Pensad que con un sistema completamente ~x86 vuestros bug-reports no servirán de nada, aparte de ser completamente ignorados, pensar también que con al menos un system desenmascarado ocurrirá lo mismo.

Yo tengo sólo algunos paquetes desenmascarados e incluso enlascaro algunos otros, básicamente porque quiero que mis bug-reports sean útiles y sean provechosos para todos los usuarios, aunque...

en otras palabras, si Gentoo es la única distribución de Linux que usas, ni se te ocurra pasarte a ~x86, si tienes otras, por jugar con Gentoo no pasa nada, siempre y cuando las otras distribuciones gozen de mucha mayor fiabilidad.

----------

## cyclopsld

pues es yo la verdad no he tenido problemas he usado siempre el ~x86, con mi viejo pc athlon xp 2200+ y ahora con mi amd64 3200+ la verdad que la diferencia casi ni se nota o bueno al menos sera porque no he usado x86 por mas de 1 semana xD, 

Salu2....

----------

## lanshor

Pues no se... por lo que dices LinuxBlues empiezo a echarme atrás. Gentoo es la única distribución que tengo, pero concretamente hablo de pasar a ~x86 el portatil, en el de sobremesa lo tengo TODO en la rama normal. De esta forma siempre estoy trabajando con el portatil, y luego voy pasando los datos y las cosas al de sobremesa.

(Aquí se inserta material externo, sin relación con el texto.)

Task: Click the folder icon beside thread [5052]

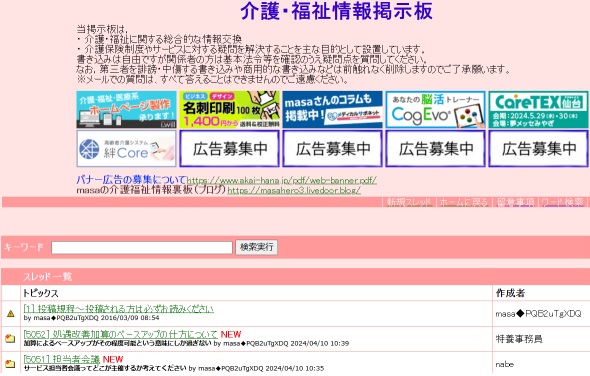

Lo digo porque realmente uso los dos y las cosas importantes las voy guardando en el grande, pero tampoco me apetece "jugar" como tu dices, y la estabilidad es algo que me importa.

Supongo que mi pregunta es un poco relativa, aveces la rama de pruebas irá bien, y en un momento determinado con una nueva versión del paquete X tenga algún problema... creo que de momento seguiré como estoy, y cuando tenga algo de tiempo este verano quizás me anime a probar-

No obstante si alguien quiere convencerme aún puede hacerlo   :Wink:   seguiré leyendo sugerencias de quien quiera dármelas.

----------

## artic

Yo uso ~x86 en mi portatil desde hace mucho tiempo y no he tenido problemas,mi sistema es muy fiable.

Opino que esta modalidad no es recomendable para gente que se ha iniciado recientemente.

El unico tropiezo es el xorg-server para usuarios de nvidia,que es el unico paquete que se debe enmascarar,junto el teclado y mouse,el resto va de maravilla,incluyendo el  gcc 4.1.1 .

Sañu2

----------

## diegomichel

yo tmb uso ~x86 en mi portatil y no he tenido problemas graves hasta ahora...

----------

## YosWinK

 *LinuxBlues wrote:*   

> Pensad que con un sistema completamente ~x86 vuestros bug-reports no servirán de nada, aparte de ser completamente ignorados, pensar también que con al menos un system desenmascarado ocurrirá lo mismo.

 

No entiendo por qué dices que los bugs de la rama testing no sirven de nada. Vamos a ver, si la rama testing está  precisamente para encontrar bugs y que éstos no lleguen a estable, como demonios gentoo va a ignorar los errores que se informan allí. 

Un par de ejemplos:

Política

De la política oficial sobre marcar un paquete estable:

Es necesario saber que no existe ningún error importante aún abierto de la rama testing.

gcc4

Si no me equivoco, gcc4 está aún marcado como ~x86, ¿cuantos bugs se han ido solucionando durante está fase y la fase masked?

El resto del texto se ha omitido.